El director de los Serveis Territorials de Medi Ambient, Josep Lluís Pau, confirmó ayer que la planta también tendrá un terciario, lo que supone una fase más de tratamiento, según las previsiones iniciales. Fruto de esta potabilización más acurada, el agua resultante podrá utilizarse para el riego. «El resultado es un agua que no es apta para el consumo humano, pero la calidad es muy buena ya que está limpia», manifestó Pau. 

Este tratamiento terciario supondrá una modificación en el proyecto inicial que sólo contemplaba dos fases de depuración. Según este primer documento, también estaba previsto que el agua resultante se vertiese en el Barranc de La Móra. Sin embargo, esto enseguida despertó las quejas de los vecinos de la urbanización que se opusieron rotundamente a recibir las aguas residuales.

A falta de conocer los detalles específicos de este principio de acuerdo, el presidente de la Associació de Veïns de la Móra-Tamarit, Xavier Quintana, se mostró satisfecho con la propuesta. Sin embargo, el representante vecinal se mantiene a la espera de conocer qué quiere hacer el ACA con el agua resultante. Y es que, este punto sería el que se está acabando de atar. 

El concejal de Urbanisme, Xavier Tarrés, aseguró que «de las tres propuestas que hemos recibido del ACA nos hemos decantado por aquella que no aboca ni una gota de agua en La Móra, que es lo que nosotros defendimos desde un primer momento». 

Está previsto que el agua va a utilizarse para el riego. Así también lo confirmó el  responsable tarraconense del Departament de Medi Ambient, que explicó que se están estudiando varias alternativas. 

En este sentido, una parte del agua podría cederse al campo de golf Costa Daurada, que ahora se abastece de un pozo. Por otro lado, también se contempla la posibilidad de hacer una plantación, junto a la depuradora, que se regaría con el agua tratada. Otra de las posibilidades que está estudiando el ACA es la de almacenar el agua en una laguna artificial. 

«Debemos hacer un balance de cada una de estas actuaciones y estudiar cuánto pueden absorber cada una de ellas», afirmó Josep Lluís Pau que certificó que el acuerdo entre ambas administraciones será «inminente».

Junto con la depuradora también se construirá un filtro verde y un tanque que regulará la circulación de agua.

http://www.diaridetarragona.com/tarr...gota/agua/mora

----------


## FEDE

Todo lo que seá depurar me parece bien y si despues de depurada, se le puede dar otro uso, por mi parte magnífico.

Un saludo  :Smile:

----------


## ben-amar

Se limpia, se reutiliza, la tierra se encarga de terminar de depurar y vuelta al ciclo del agua.  :Roll Eyes (Sarcastic): 
Por mí, me parece ideal.

----------


## Salut

Espero que sirva para sustituir el agua de pozo del campo de golf, y así reducir la presión sobre el acuífero.
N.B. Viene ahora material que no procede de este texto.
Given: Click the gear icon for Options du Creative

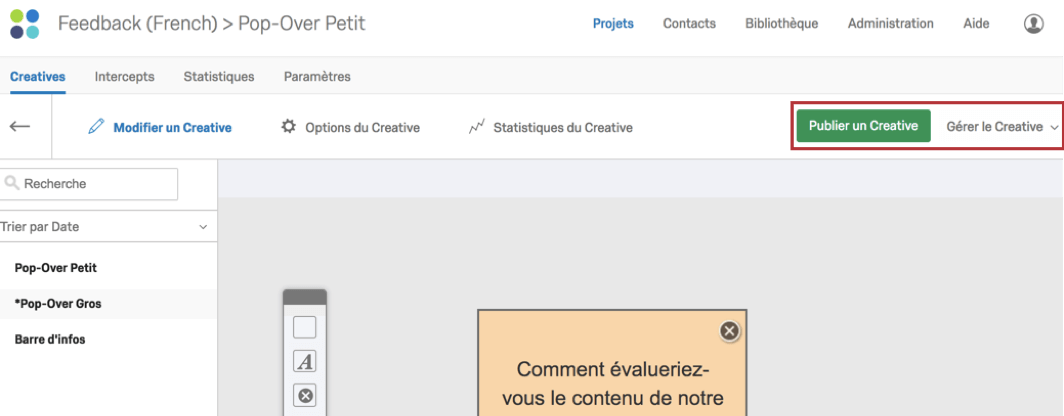Looking at the screenshot, I should click(288, 127).
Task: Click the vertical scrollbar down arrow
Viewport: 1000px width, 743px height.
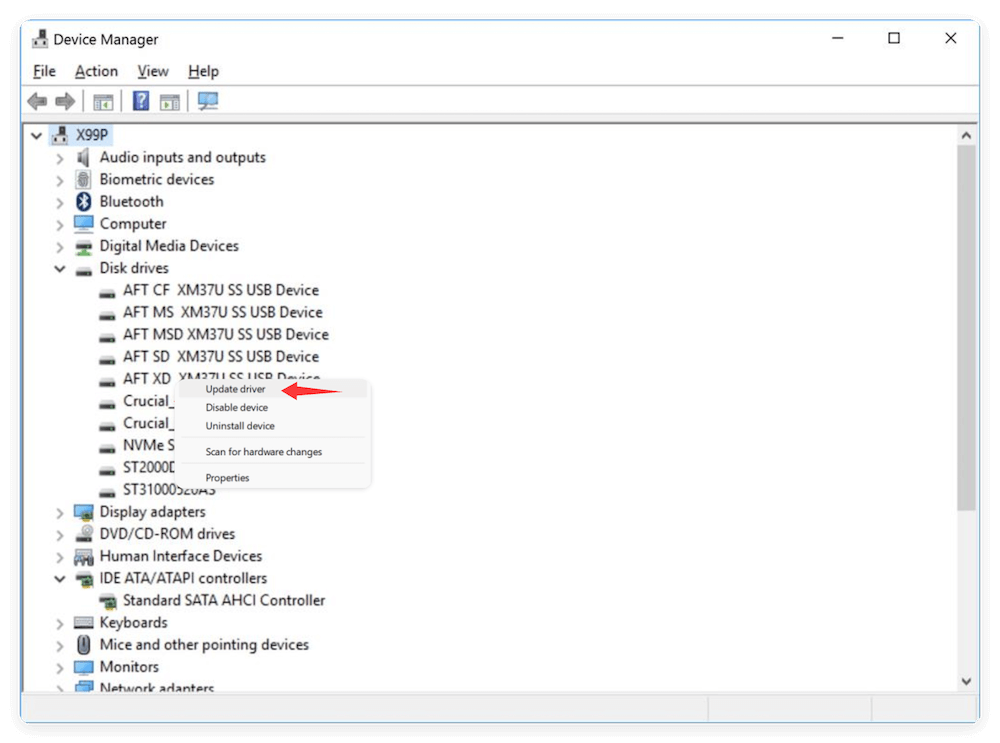Action: [x=967, y=680]
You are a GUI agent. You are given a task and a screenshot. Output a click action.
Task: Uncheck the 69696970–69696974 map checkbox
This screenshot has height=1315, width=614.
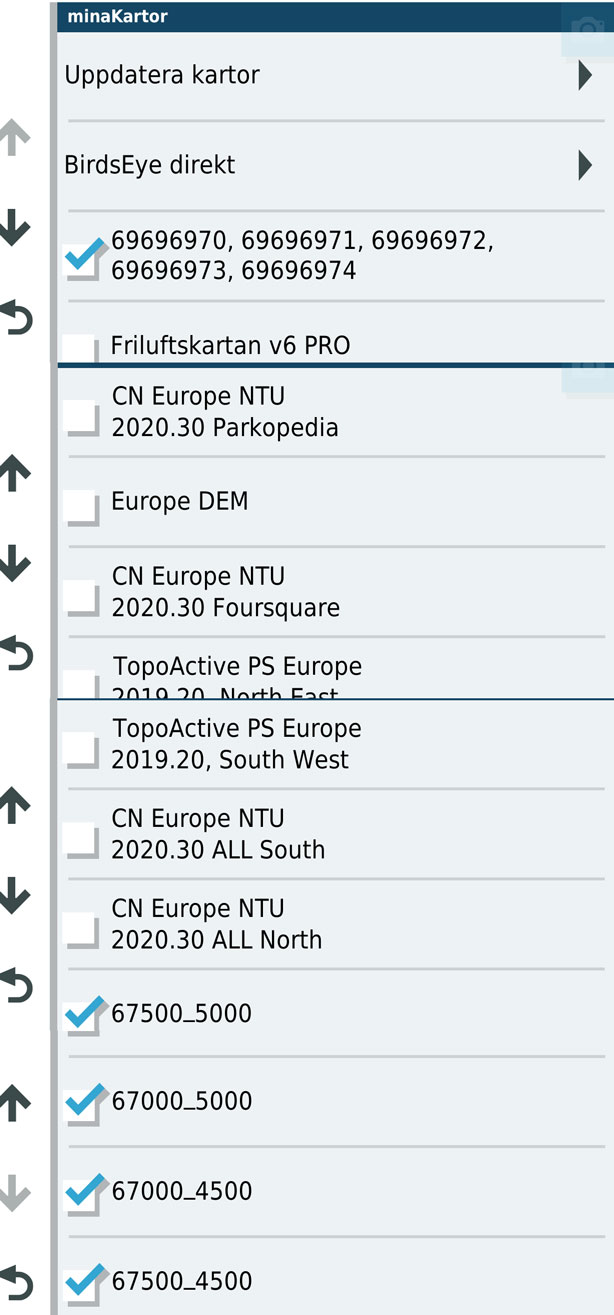click(82, 258)
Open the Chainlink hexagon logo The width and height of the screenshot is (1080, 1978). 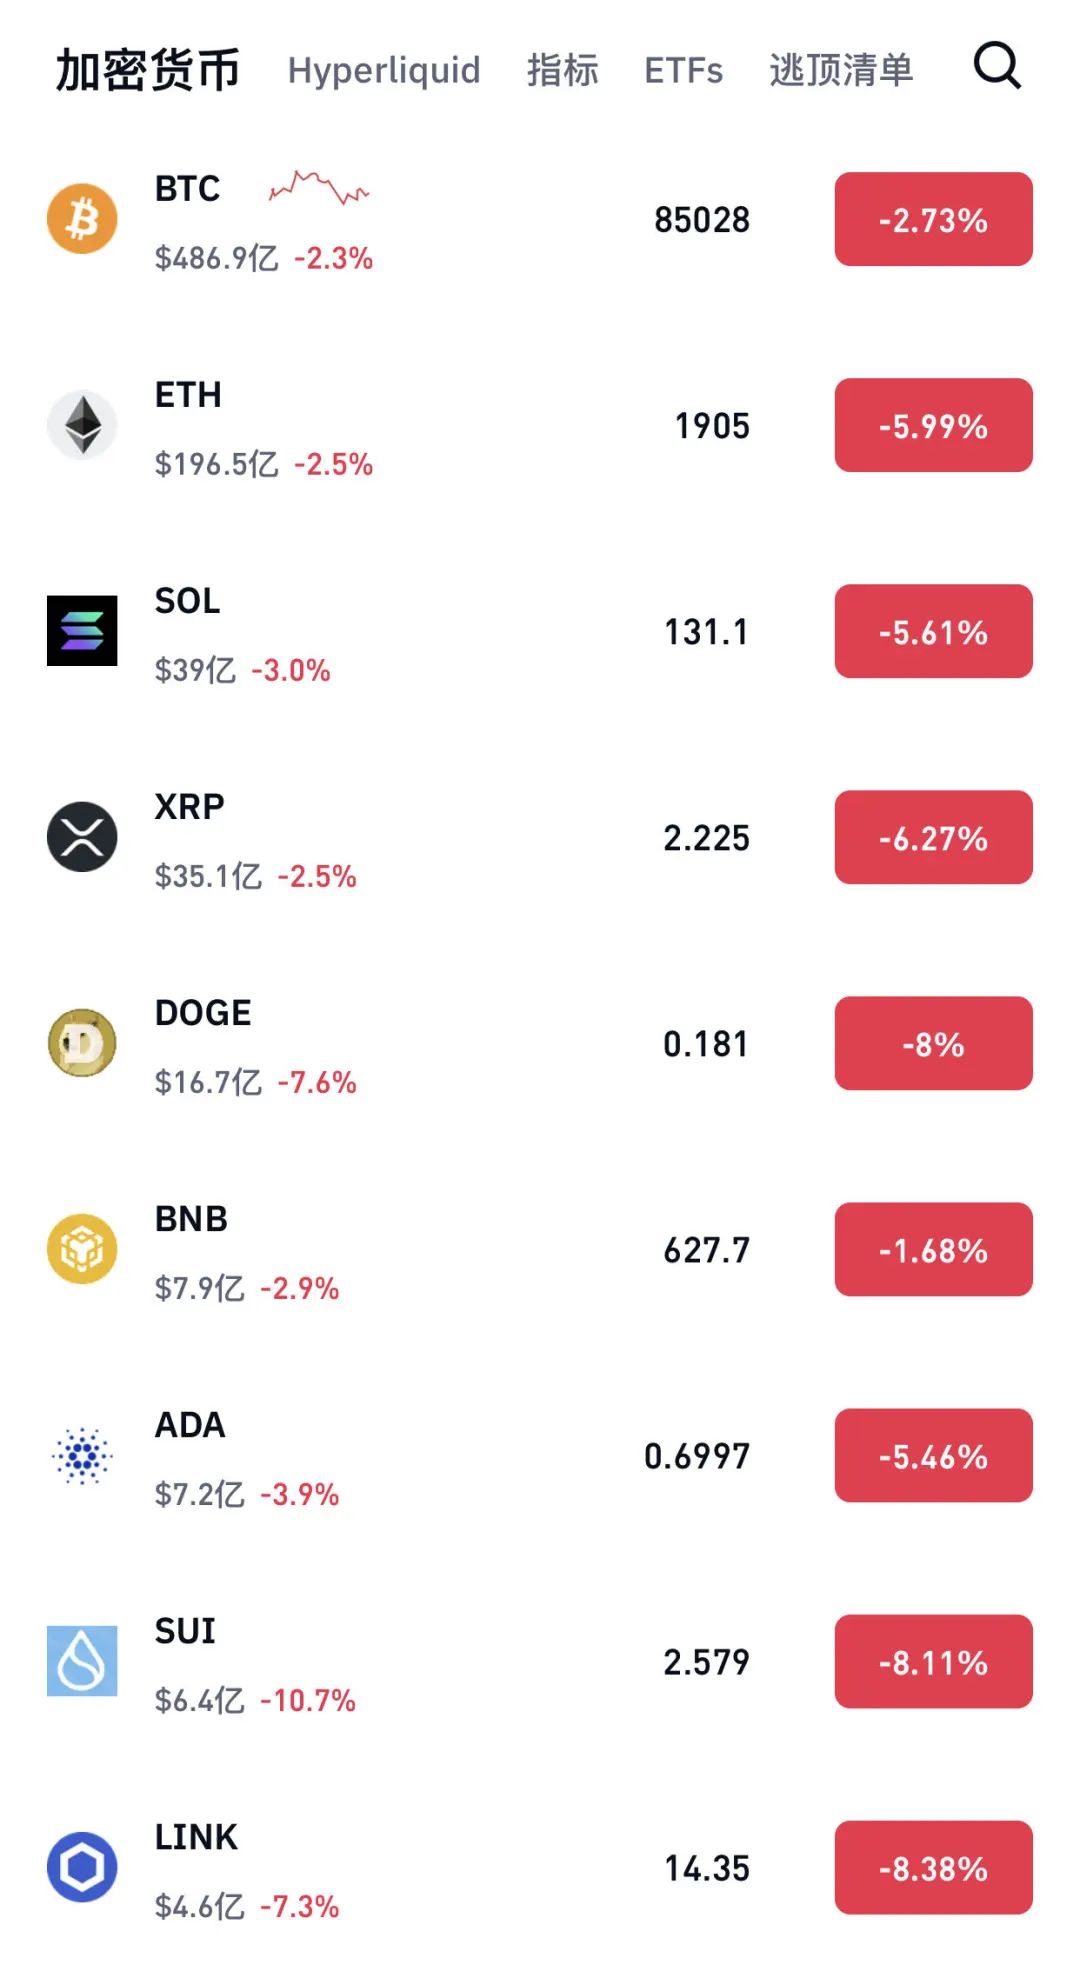[x=82, y=1867]
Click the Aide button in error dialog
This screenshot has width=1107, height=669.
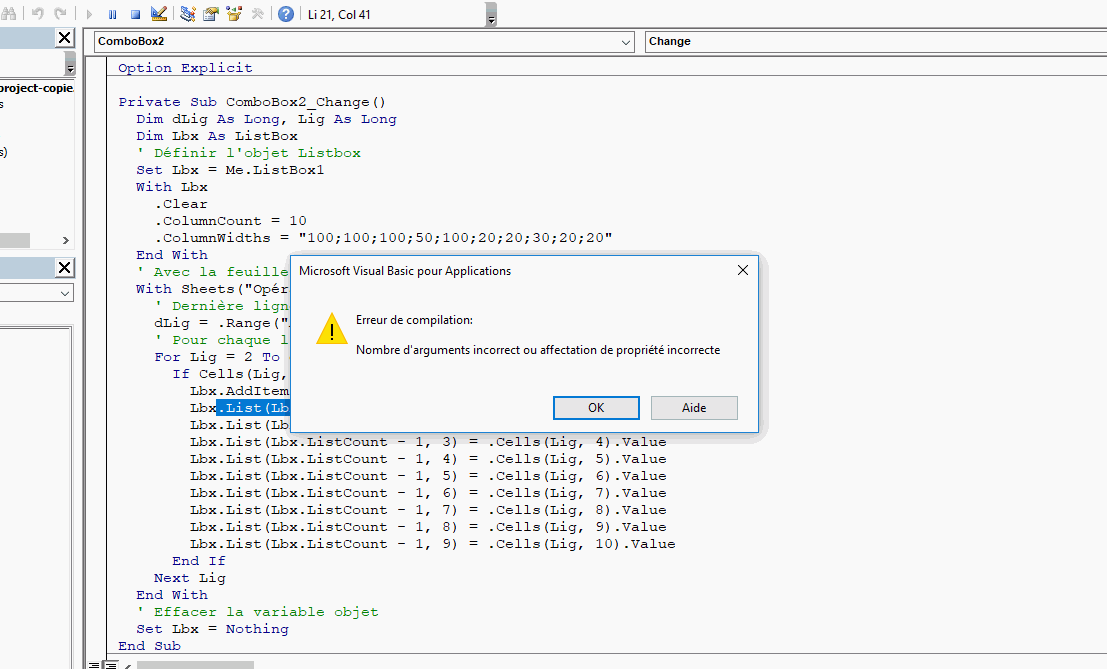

O la laguna artificial, si se construye adecuada a su uso por parte de aves migratorias.

Por otro lado, no entiendo para nada esa rotunda oposición a que el agua *limpia* baje por el barranco. Puede ayudar a reverdecer mucho ese corredor fluvial!

----------


## perdiguera

> Por otro lado, no entiendo para nada esa rotunda oposición a que el agua *limpia* baje por el barranco. Puede ayudar a reverdecer mucho ese corredor fluvial!


No te extrañe, en este país hablar de aguas residuales, aunque sean depuradas con un tratamiento terciario, es mentar la bicha y nadie las quiere en su casa, ni en su río, ni en su playa.
A eso le llamo yo falta de Cultura con mayúsculas.
Y como la urbanización  de la Mora hay muchas en este país y como sus habitantes más, por desgracia.

----------